High-throughput metabolic screening of microalgae genetic variation in response to nutrient limitation

Microalgae produce metabolites that could be useful for applications in food, biofuel or fine chemical production. The identification and development of suitable strains require analytical methods that are accurate and allow rapid screening of strains or cultivation conditions. We demonstrate the use of Fourier transform infrared (FTIR) spectroscopy to screen mutant strains of Chlamydomonas reinhardtii. These mutants have knockdowns for one or more nutrient starvation response genes, namely PSR1, SNRK2.1 and SNRK2.2. Limitation of nutrients including nitrogen and phosphorus can induce metabolic changes in microalgae, including the accumulation of glycerolipids and starch. By performing multivariate statistical analysis of FT-IR spectra, metabolic variation between different nutrient limitation and non-stressed conditions could be differentiated.

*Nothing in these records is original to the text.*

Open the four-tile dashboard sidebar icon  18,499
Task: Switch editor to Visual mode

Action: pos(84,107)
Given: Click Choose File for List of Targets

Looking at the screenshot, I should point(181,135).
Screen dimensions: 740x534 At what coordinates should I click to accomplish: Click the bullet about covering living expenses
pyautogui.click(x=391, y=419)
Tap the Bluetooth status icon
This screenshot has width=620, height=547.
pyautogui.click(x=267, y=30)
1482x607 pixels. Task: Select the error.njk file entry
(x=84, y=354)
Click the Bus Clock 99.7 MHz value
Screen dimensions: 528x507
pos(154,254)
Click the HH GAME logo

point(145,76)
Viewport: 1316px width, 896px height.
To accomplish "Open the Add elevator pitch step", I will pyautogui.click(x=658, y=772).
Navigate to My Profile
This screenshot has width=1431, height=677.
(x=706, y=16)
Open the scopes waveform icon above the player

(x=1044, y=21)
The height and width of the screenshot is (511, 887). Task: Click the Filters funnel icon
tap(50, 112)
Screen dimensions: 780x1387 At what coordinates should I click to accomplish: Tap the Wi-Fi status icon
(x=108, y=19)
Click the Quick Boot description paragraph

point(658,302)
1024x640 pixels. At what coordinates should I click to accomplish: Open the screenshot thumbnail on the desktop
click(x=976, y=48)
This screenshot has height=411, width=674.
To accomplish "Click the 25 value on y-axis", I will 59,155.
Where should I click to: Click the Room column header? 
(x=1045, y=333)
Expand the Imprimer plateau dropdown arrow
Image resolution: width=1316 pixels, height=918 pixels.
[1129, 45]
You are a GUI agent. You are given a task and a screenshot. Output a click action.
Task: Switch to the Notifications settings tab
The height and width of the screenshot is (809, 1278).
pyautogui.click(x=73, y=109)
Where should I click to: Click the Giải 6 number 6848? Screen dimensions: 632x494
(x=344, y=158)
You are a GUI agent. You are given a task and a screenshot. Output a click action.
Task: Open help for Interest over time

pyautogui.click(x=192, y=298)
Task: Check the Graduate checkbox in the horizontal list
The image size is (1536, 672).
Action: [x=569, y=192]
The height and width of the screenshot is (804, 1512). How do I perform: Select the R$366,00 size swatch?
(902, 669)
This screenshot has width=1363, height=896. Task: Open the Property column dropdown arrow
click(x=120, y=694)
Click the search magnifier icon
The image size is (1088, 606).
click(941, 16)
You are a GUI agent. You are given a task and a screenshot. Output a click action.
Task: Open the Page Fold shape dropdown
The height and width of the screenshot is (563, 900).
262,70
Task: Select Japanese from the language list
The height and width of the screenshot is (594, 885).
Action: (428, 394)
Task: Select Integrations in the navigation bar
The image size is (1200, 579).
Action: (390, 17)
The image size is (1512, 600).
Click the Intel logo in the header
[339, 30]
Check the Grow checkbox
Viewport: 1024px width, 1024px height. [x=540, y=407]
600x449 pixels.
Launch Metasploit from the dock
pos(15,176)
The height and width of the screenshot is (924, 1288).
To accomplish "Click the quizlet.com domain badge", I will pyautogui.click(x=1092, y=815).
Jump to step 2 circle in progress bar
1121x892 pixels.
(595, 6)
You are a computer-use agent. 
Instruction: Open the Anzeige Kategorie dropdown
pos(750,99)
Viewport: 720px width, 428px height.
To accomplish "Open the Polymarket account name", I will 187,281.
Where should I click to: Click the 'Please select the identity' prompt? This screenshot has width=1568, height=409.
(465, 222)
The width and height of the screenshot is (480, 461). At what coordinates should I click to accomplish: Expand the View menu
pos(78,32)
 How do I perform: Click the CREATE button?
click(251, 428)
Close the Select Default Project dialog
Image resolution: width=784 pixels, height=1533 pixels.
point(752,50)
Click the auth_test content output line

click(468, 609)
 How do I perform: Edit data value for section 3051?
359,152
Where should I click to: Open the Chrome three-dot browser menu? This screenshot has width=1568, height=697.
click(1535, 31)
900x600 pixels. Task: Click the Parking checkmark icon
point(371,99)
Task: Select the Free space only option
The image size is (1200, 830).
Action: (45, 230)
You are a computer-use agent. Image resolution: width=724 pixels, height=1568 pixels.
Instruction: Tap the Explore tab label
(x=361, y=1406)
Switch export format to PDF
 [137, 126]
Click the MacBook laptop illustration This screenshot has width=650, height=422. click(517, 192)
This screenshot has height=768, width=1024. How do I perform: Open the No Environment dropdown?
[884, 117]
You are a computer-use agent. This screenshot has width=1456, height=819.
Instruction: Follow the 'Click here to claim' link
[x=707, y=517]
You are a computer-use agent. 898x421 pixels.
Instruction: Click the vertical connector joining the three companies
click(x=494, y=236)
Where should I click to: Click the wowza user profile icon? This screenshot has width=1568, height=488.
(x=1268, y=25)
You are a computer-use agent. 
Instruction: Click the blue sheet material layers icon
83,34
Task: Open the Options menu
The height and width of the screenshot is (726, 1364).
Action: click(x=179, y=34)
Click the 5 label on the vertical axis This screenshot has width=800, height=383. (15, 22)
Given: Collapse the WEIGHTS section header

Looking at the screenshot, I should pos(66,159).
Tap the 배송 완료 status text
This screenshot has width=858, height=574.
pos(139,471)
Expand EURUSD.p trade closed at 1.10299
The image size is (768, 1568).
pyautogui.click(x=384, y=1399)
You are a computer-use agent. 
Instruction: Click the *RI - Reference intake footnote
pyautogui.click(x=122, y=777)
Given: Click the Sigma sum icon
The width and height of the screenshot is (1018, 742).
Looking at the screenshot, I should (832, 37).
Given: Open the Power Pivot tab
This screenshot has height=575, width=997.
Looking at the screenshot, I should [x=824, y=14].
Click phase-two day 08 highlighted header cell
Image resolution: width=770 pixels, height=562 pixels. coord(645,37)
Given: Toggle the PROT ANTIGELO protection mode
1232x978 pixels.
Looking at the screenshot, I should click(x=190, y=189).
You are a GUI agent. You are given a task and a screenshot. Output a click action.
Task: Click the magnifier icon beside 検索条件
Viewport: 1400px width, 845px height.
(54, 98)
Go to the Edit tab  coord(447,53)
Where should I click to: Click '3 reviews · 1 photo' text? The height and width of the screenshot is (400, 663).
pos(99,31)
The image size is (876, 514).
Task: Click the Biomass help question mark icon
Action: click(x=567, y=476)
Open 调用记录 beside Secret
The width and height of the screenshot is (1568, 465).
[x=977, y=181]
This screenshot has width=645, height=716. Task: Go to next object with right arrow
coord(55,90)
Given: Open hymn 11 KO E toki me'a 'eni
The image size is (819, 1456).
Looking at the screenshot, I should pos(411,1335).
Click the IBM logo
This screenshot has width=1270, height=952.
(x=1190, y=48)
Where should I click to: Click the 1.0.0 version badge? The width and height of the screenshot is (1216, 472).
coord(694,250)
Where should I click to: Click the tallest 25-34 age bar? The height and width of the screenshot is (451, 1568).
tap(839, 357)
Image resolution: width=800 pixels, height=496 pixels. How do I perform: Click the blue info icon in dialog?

A number of mutant strains with similar genetic backgrounds could be distinguished from wild type when grown under specific nutrient limited and replete conditions, demonstrating the sensitivity of FT-IR spectroscopy to detect specific genetic traits. Changes in lipid and carbohydrate between strains and specific nutrient stress treatments were validated by other analytical methods, including liquid chromatography-mass spectrometry for lipidomics. These results demonstrate that the PSR1 gene is an important determinant of lipid and starch accumulation in response to phosphorus starvation but not nitrogen starvation. However, the SNRK2.1 and SNRK2.2 genes are not as important for determining the metabolic response to either nutrient stress. We conclude that FT-IR spectroscopy and chemometric approaches provide a robust method for microalgae screening.